セッション情報 研修医発表(卒後2年迄)

タイトル 研29:

十二指腸乳頭部を取り巻くように発生した十二指腸腺腫の一切除例

演者 吉満 工平(鹿児島大学 消化器・乳腺甲状腺外科)
共同演者 前村 公成(鹿児島大学 消化器・乳腺甲状腺外科), 又木 雄弘(鹿児島大学 消化器・乳腺甲状腺外科), 川崎 洋太(鹿児島大学 消化器・乳腺甲状腺外科), 上野 真一(鹿児島大学 消化器・乳腺甲状腺外科), 迫田 雅彦(鹿児島大学 消化器・乳腺甲状腺外科), 飯野 聡(鹿児島大学 消化器・乳腺甲状腺外科), 新地 洋之(鹿児島大学 保健学科), 高尾 尊身(鹿児島大学 フロンティアサイエンス研究推進センター), 夏越 祥次(鹿児島大学 消化器・乳腺甲状腺外科)

*課題の内容*. 上の学会発表の情報から、「十二指腸乳頭部を取り巻くように発生した十二指腸腺腫の一切除例」で始まり「夏越 祥次(鹿児島大学 消化器・乳腺甲状腺外科)」までの部分を、一字も変えずにそのまま書き出してください。

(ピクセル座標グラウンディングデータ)
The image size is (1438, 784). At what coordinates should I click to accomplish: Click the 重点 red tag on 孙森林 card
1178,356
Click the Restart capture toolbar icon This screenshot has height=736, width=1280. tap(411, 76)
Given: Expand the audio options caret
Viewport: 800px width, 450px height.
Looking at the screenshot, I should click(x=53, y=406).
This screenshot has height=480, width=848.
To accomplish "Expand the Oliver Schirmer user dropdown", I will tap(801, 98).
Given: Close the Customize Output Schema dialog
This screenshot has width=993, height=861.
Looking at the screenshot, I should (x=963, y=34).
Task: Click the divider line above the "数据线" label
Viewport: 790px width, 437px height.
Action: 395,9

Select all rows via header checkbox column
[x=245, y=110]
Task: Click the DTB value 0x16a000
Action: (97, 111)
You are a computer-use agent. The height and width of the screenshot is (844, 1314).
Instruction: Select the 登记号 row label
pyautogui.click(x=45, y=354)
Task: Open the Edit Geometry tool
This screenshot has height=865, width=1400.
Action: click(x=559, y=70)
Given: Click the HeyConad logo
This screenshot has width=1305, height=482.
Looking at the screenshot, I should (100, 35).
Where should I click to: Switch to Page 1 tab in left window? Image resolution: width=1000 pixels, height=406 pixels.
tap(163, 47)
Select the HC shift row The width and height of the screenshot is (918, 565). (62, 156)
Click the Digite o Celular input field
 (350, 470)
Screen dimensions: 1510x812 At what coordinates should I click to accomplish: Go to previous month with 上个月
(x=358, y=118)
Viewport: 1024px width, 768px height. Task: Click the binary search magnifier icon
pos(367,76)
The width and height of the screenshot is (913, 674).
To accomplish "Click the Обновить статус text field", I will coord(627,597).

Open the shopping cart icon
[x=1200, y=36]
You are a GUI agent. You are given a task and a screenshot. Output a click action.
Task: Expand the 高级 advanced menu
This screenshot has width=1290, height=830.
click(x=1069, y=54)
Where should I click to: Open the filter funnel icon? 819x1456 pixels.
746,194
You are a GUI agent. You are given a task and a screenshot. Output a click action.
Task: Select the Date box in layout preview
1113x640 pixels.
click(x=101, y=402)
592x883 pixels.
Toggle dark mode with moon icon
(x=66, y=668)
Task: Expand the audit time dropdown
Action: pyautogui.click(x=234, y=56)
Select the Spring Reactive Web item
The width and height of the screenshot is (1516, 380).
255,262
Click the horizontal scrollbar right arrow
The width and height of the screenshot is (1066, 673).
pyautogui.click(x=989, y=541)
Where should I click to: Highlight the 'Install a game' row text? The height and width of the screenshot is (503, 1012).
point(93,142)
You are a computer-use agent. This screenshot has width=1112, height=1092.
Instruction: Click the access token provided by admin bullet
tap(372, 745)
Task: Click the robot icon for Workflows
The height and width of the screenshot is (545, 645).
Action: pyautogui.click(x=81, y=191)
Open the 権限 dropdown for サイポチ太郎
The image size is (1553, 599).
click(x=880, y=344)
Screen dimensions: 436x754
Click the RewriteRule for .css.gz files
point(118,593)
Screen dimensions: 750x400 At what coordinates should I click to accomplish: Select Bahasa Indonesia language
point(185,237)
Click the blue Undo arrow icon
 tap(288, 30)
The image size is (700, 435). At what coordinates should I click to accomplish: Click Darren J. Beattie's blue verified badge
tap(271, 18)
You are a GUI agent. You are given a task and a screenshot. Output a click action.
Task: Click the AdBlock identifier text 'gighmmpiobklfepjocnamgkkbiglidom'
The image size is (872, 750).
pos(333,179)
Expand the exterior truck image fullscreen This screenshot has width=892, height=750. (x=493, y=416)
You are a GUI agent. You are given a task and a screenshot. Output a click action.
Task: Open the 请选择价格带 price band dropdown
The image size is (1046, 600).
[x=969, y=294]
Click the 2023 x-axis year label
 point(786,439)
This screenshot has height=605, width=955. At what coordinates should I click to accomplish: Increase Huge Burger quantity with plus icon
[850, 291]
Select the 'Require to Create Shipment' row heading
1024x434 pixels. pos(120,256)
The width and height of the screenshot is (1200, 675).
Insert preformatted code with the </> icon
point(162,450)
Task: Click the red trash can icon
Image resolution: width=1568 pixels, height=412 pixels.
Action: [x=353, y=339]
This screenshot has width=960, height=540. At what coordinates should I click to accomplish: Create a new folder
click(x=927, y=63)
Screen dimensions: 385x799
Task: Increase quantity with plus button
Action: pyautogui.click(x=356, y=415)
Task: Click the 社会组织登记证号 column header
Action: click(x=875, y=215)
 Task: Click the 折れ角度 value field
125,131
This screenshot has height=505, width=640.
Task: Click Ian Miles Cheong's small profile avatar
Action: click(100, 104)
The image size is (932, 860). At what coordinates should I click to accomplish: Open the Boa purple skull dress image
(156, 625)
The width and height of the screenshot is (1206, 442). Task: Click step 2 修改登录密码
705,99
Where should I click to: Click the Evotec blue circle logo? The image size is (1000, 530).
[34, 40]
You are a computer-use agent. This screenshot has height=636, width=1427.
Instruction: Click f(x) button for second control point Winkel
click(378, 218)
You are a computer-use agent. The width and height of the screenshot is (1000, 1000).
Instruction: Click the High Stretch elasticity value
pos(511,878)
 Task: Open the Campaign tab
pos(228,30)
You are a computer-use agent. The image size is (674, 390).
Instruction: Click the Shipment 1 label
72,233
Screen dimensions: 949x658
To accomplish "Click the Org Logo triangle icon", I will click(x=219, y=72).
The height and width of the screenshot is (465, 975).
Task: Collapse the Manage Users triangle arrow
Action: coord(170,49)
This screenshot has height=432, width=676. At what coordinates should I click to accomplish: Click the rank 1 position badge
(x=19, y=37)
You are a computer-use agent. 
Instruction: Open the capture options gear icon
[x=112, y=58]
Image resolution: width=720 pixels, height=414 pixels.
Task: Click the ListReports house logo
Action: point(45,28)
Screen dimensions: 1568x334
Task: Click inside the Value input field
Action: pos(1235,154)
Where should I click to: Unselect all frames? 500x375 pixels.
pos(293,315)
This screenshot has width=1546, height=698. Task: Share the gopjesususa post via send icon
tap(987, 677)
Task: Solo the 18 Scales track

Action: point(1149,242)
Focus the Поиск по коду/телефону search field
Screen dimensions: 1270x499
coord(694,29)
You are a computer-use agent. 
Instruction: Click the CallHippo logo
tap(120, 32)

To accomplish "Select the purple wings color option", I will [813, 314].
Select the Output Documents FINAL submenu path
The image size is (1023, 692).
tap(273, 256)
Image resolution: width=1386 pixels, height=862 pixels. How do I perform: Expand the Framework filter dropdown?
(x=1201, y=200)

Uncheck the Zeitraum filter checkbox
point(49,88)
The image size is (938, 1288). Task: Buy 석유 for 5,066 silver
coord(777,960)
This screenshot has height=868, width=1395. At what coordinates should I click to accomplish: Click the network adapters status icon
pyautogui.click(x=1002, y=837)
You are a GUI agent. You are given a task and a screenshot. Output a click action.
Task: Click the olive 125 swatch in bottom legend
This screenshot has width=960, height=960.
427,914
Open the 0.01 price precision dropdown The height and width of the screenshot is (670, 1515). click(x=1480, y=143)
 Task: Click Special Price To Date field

*出力結果*.
十二指腸乳頭部を取り巻くように発生した十二指腸腺腫の一切除例

演者 吉満 工平(鹿児島大学 消化器・乳腺甲状腺外科)
共同演者 前村 公成(鹿児島大学 消化器・乳腺甲状腺外科), 又木 雄弘(鹿児島大学 消化器・乳腺甲状腺外科), 川崎 洋太(鹿児島大学 消化器・乳腺甲状腺外科), 上野 真一(鹿児島大学 消化器・乳腺甲状腺外科), 迫田 雅彦(鹿児島大学 消化器・乳腺甲状腺外科), 飯野 聡(鹿児島大学 消化器・乳腺甲状腺外科), 新地 洋之(鹿児島大学 保健学科), 高尾 尊身(鹿児島大学 フロンティアサイエンス研究推進センター), 夏越 祥次(鹿児島大学 消化器・乳腺甲状腺外科)